According to this description, the “Last Scene”, at least as delivered by the Walker family, which by 1828 had passed into the management of Deane Franklin Walker (1778–1865 [Huang, “When Urania Meets Terpsichore”, 50]), the most comprehensive view of the constellations was presented as the finale. Could Ruskin have conceived of his poem as an ekphrastic version of this final, totalizing scene? Apparently, in this show, a transparency exhibited a circle of the starry night, surrounded by concentric rings to suggest infinitude. In an engraving by I. Stow (ca. 1770–1823), after E. F. Burney (1760–1848), The proscenium of the English Opera House in the Strand, (Late Lyceum.) as it appeared on the Evening of the 21st March 1817, with Walkerʼs Exhibition of the Eidouranion, published by Robert Wilkinson, Scene 1 represented the earth and sun by turning the orbit vertically to the audience, enclosing this revolution of the Eidouranion within a projection of an outer ring, which showed the Zodiac constellations. The Zodiac constellations were represented by their respective mythological figures. Perhaps the transparency for the Last Scene exhibited a similar ring of constellations in their mythological guise, which Ruskin in his way has reproduced.
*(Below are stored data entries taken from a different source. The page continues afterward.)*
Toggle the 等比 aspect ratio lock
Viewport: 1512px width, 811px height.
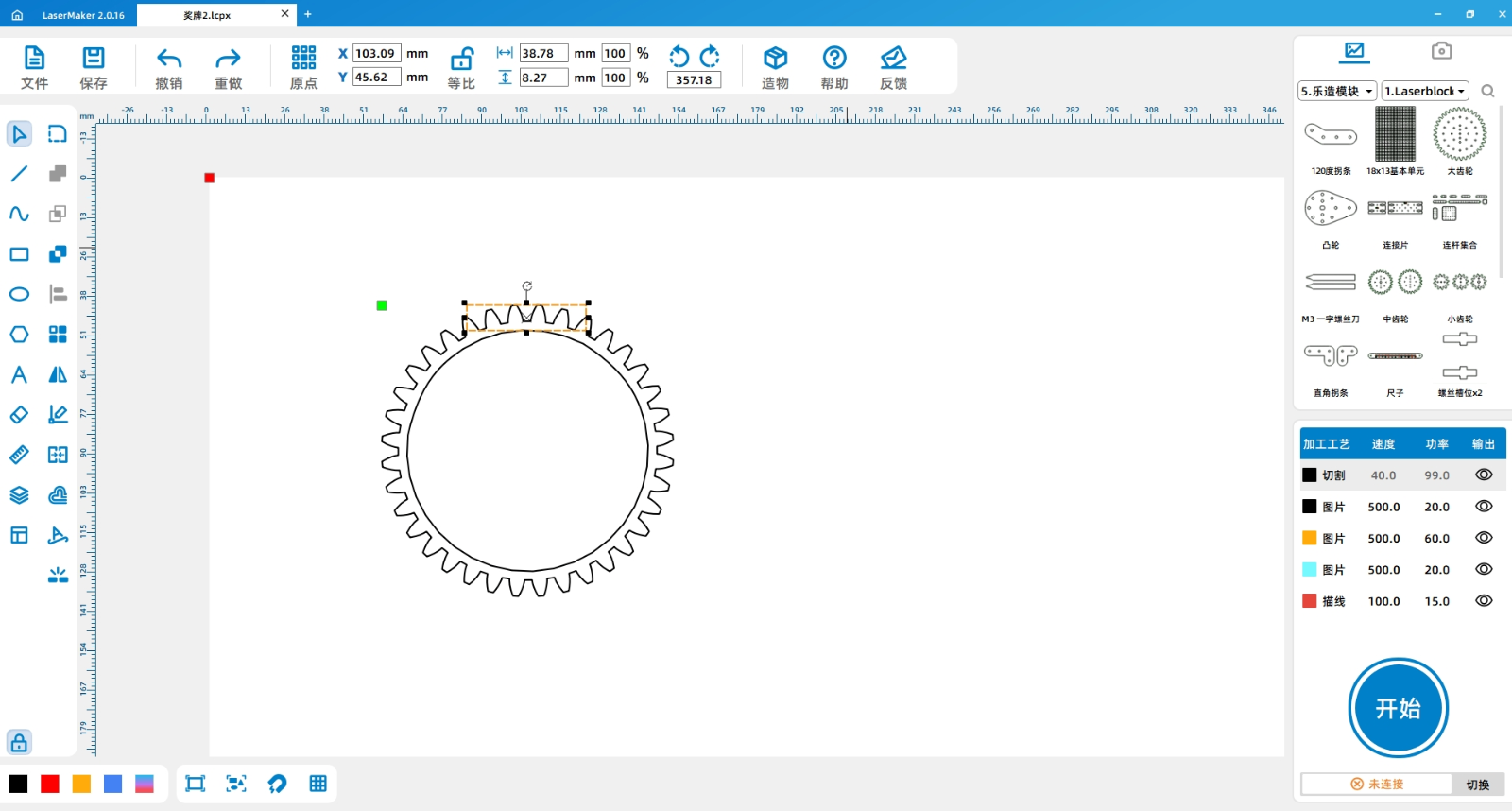[x=461, y=59]
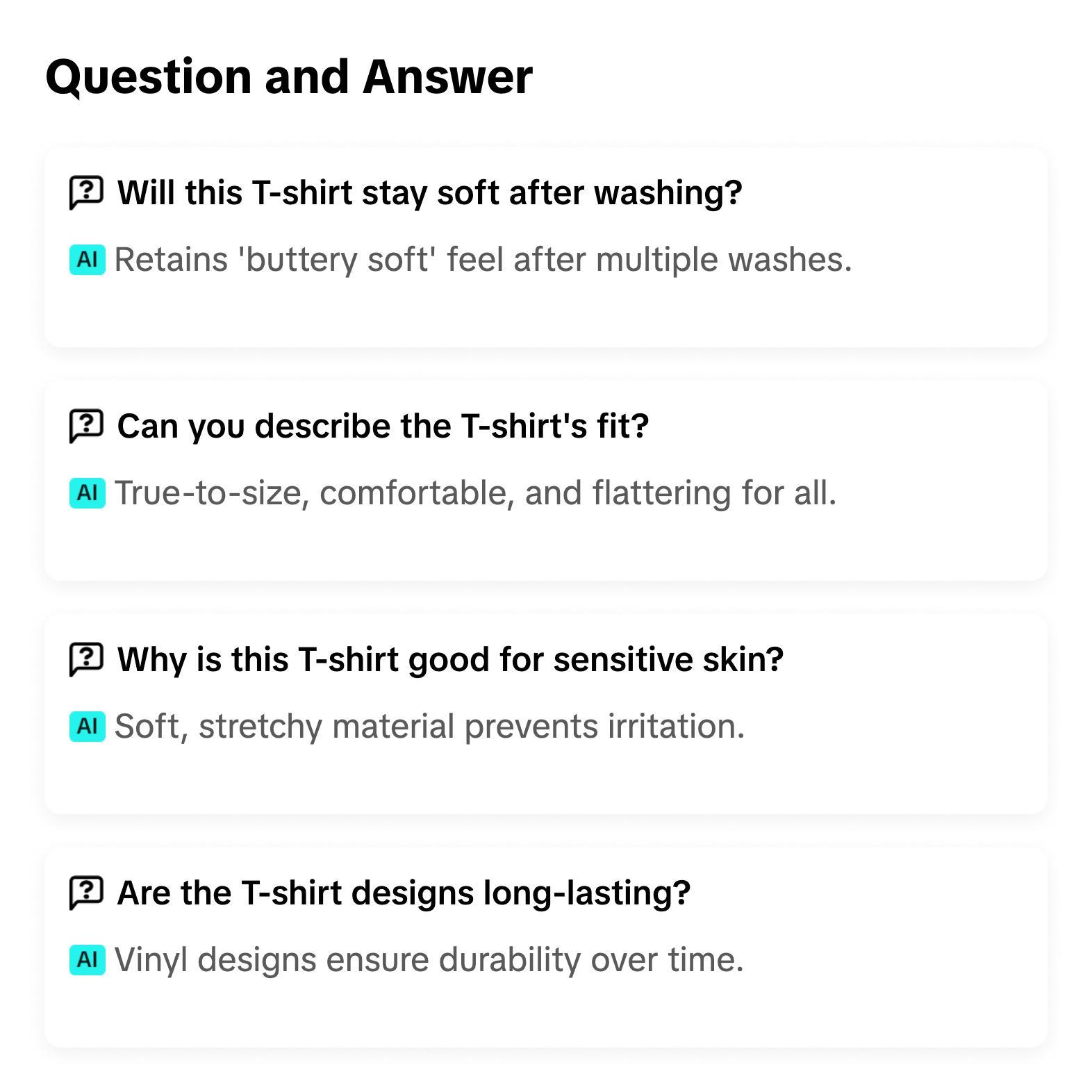Open 'Are the T-shirt designs long-lasting?' question
The height and width of the screenshot is (1092, 1092).
coord(404,893)
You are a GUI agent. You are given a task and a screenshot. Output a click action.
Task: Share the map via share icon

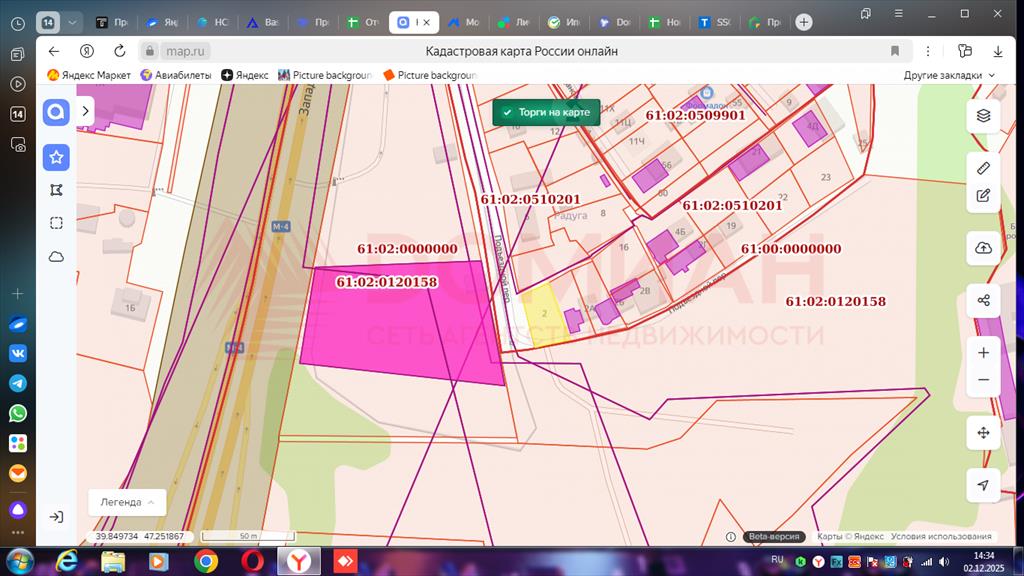(983, 300)
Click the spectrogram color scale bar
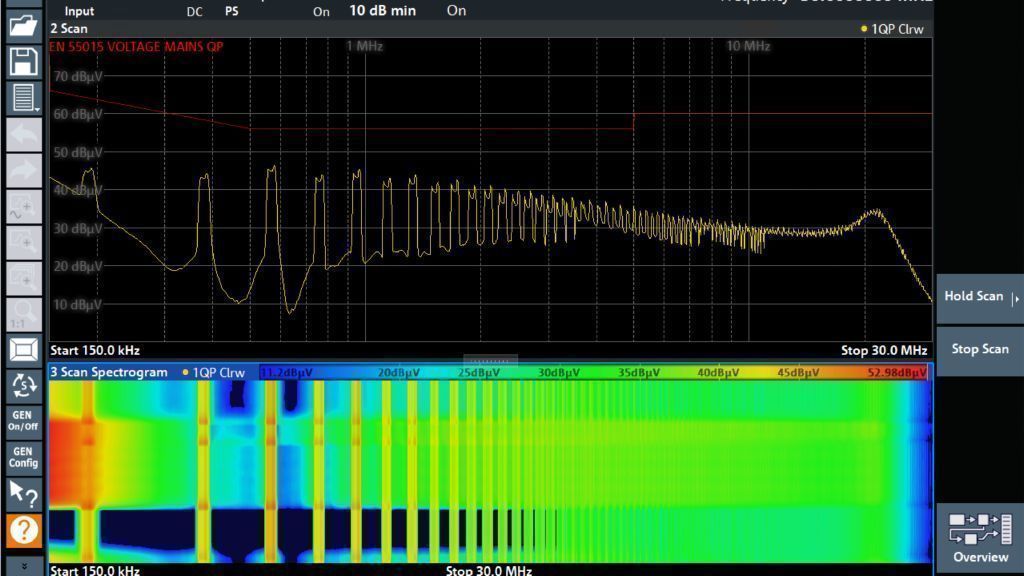1024x576 pixels. point(593,373)
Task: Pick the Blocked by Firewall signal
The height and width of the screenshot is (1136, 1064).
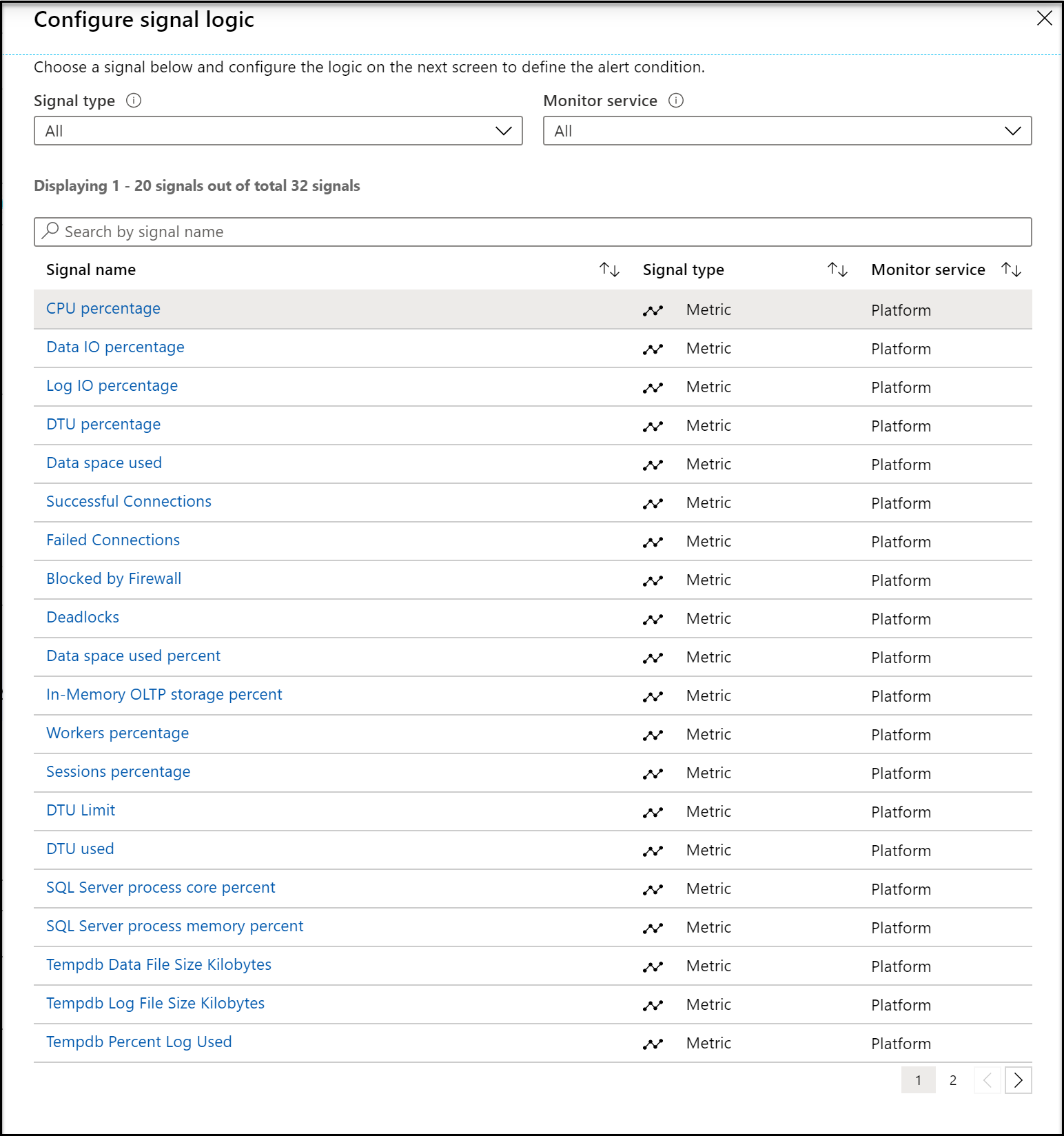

The beginning of the poem, however, starts with a version of Scene 1 in the Walkersʼ exhibition—or more precisely, a portion of their Scene 4—with the rising and setting of Venus and Mars. As noted earlier, the poem is atypical of Dayʼs and Joyceʼs introductions to the constellations, which begin with finding the circumpolar constellations in the sky. Ruskin incorporates that observation as the second stage of his poem. The Zodiac constellations form a distinct piece within the poem. The most significant point to draw from the context of the Lenten astronomy lectures is that Ruskinʼs catalogue may have attempted a sublime totality, an expression of religious awe.